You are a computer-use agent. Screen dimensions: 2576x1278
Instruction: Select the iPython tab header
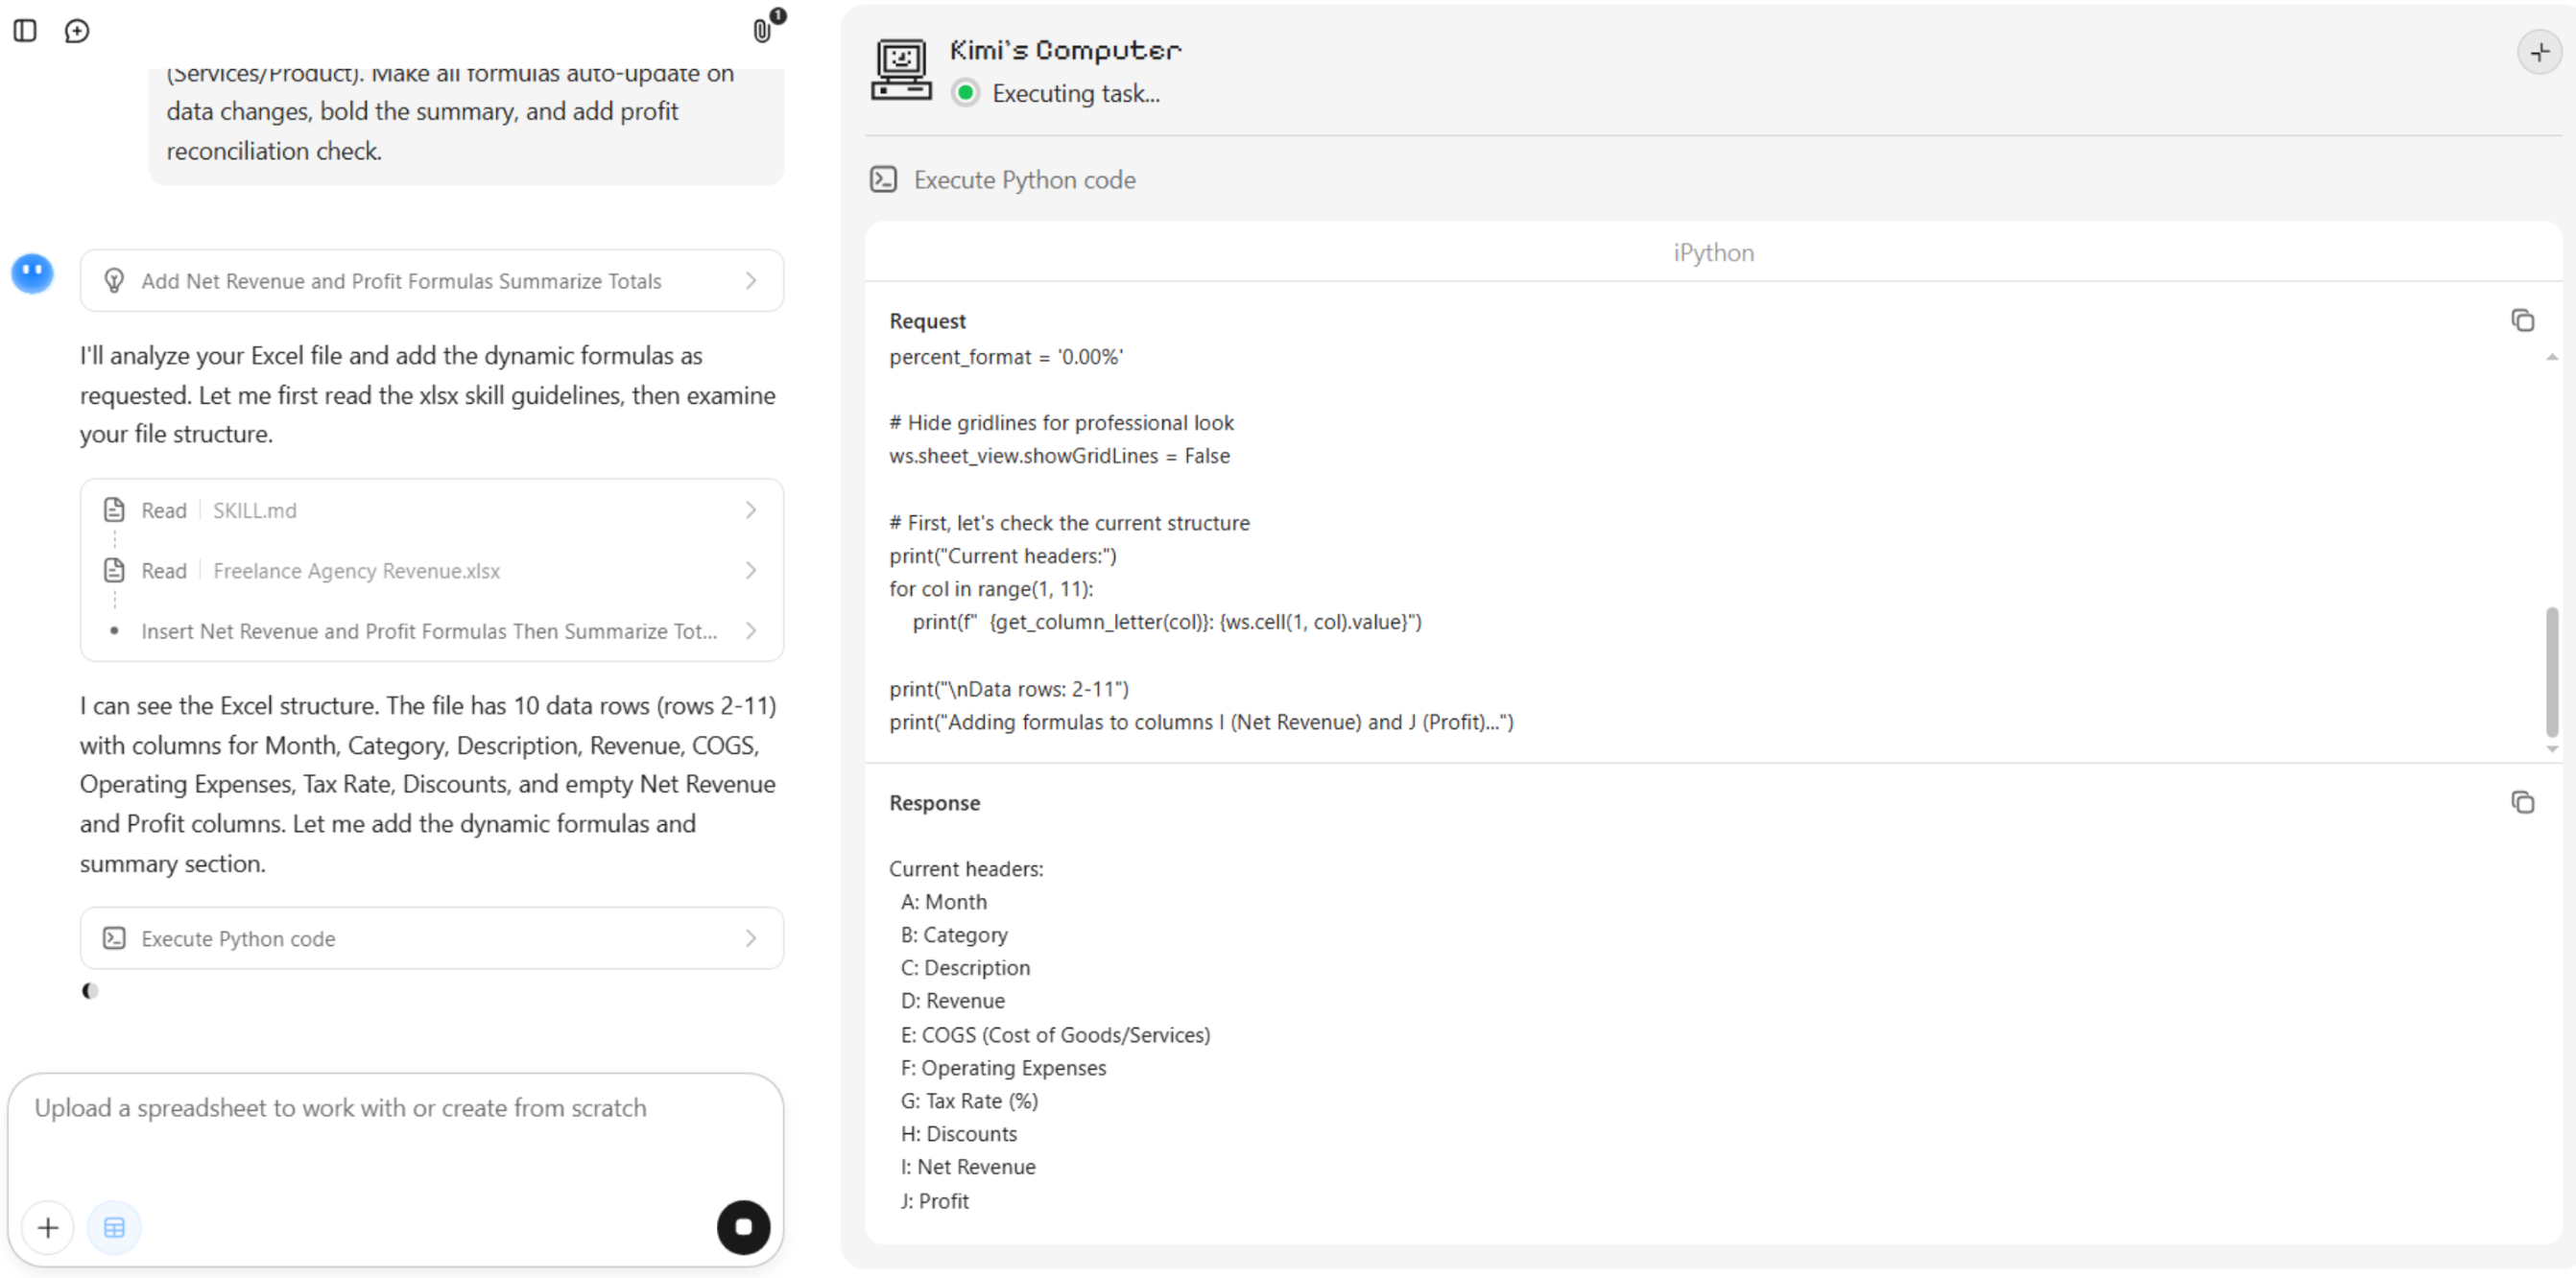[1713, 252]
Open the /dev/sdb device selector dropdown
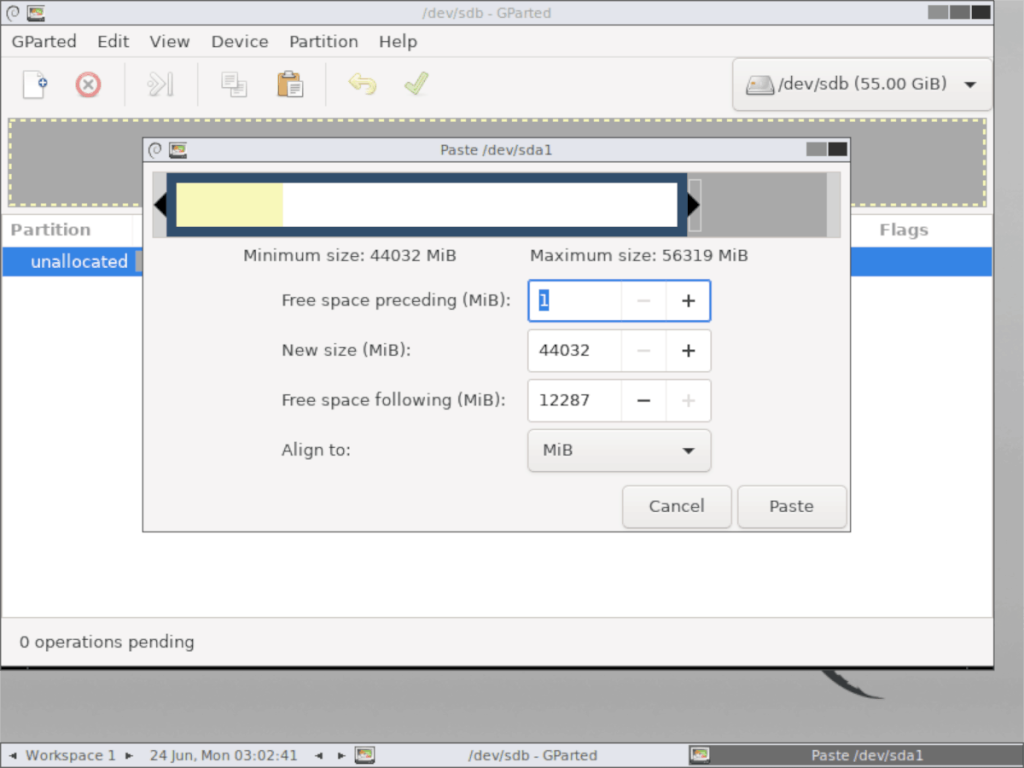 pyautogui.click(x=861, y=84)
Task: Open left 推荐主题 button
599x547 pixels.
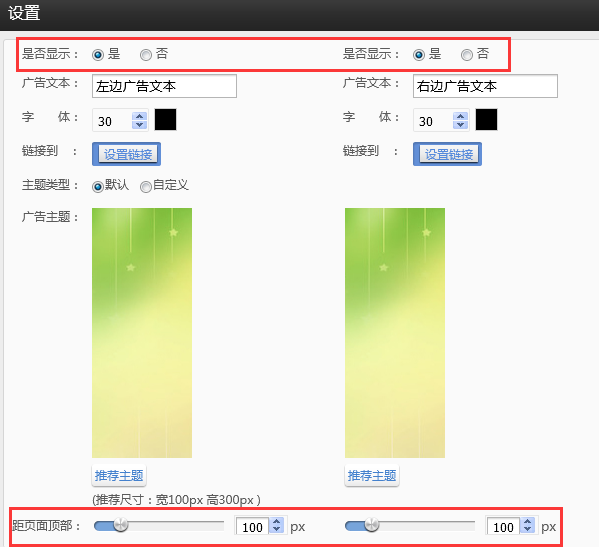Action: coord(119,476)
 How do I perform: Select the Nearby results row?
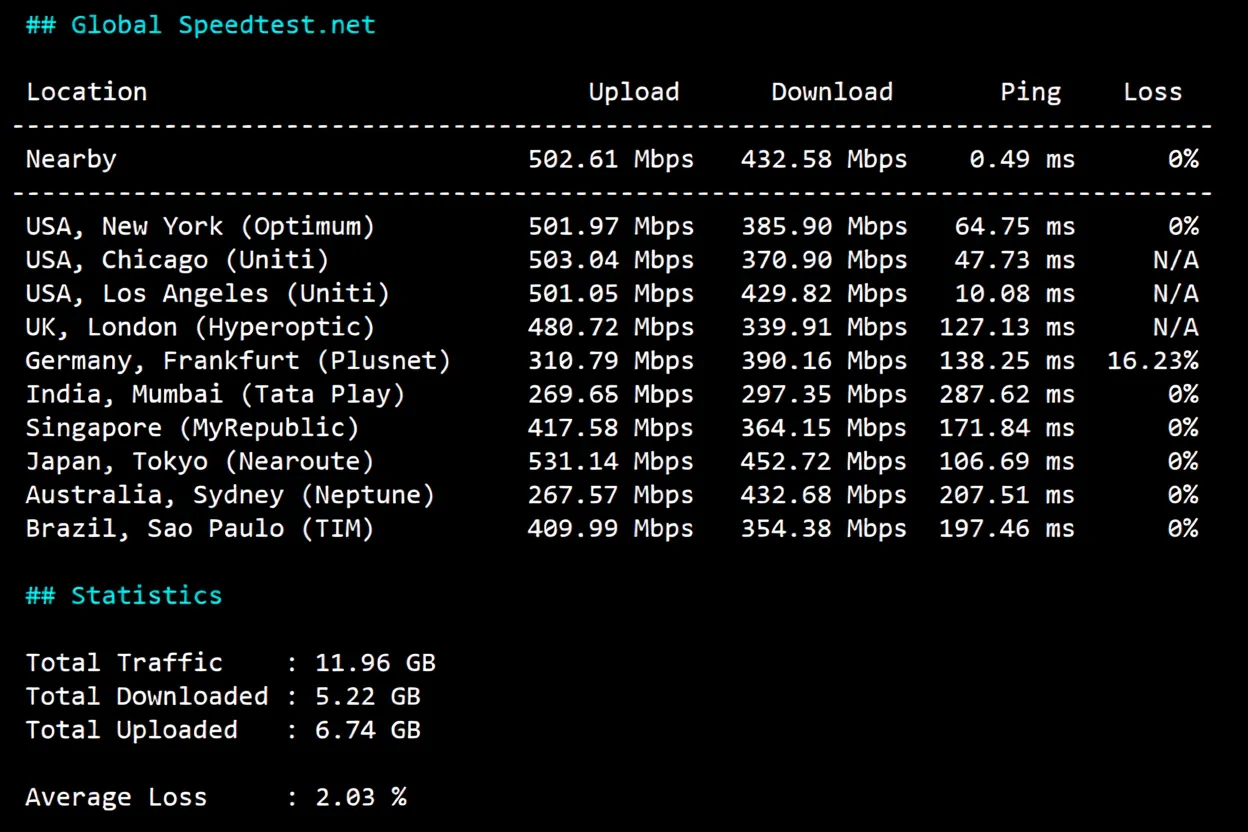pyautogui.click(x=70, y=158)
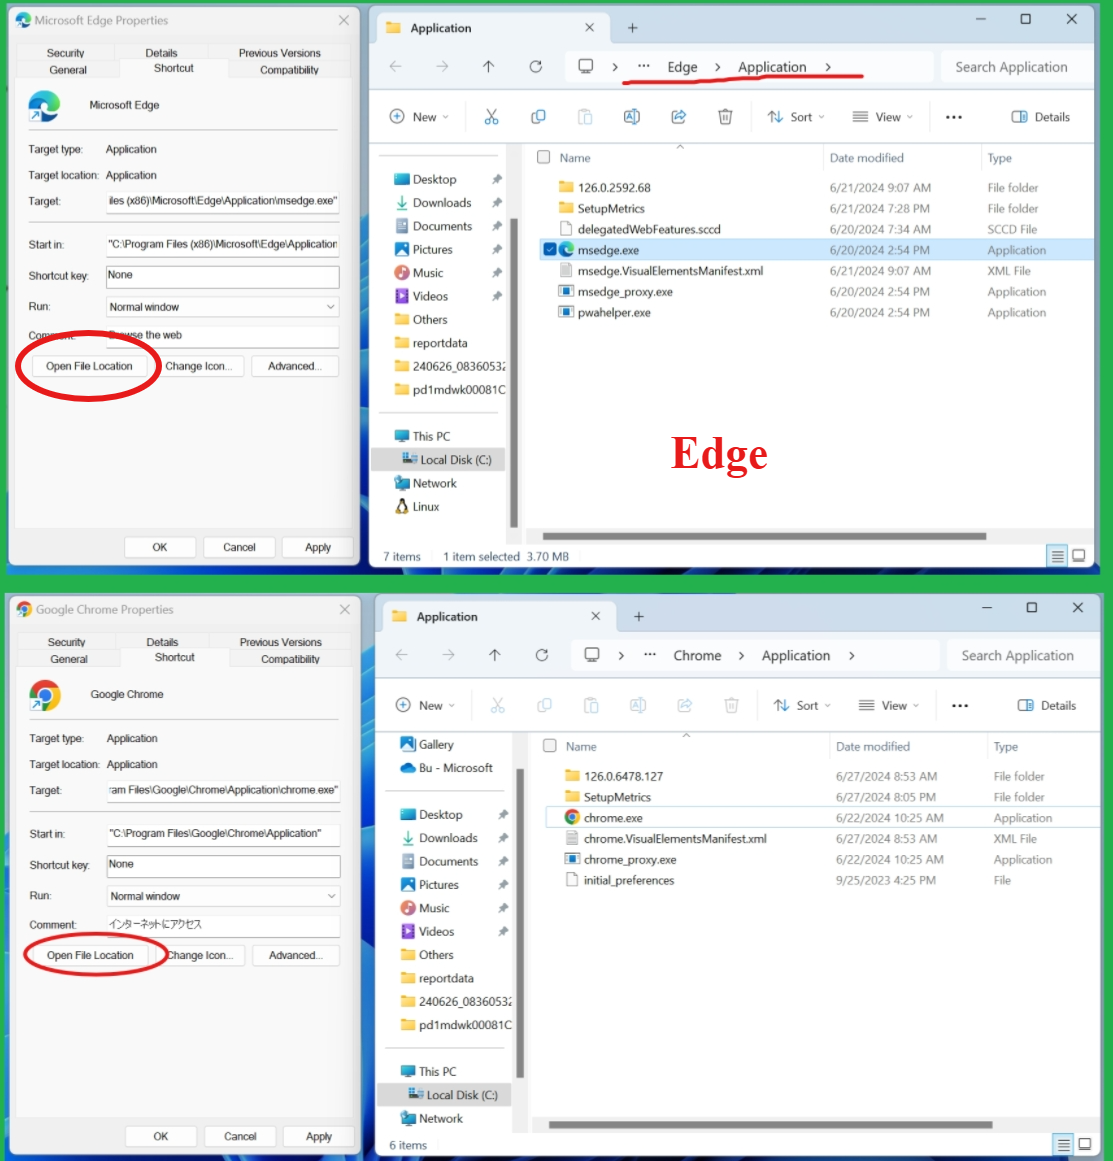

^^^^^^^^^^^^^^^^

→ TASK DESCRIPTION
Copy out all the entries exactly. Images stay out of the copy.

→ ANSWER SPACE
You are a computer-use agent. Screen dimensions: 2576x1278
Instruction: Select the iPython tab header
[1713, 252]
Open the /dev/sdb device selector dropdown
 pyautogui.click(x=861, y=84)
Task: Open left 推荐主题 button
599x547 pixels.
Action: coord(119,476)
 How do I perform: Select the Nearby results row?
pyautogui.click(x=70, y=158)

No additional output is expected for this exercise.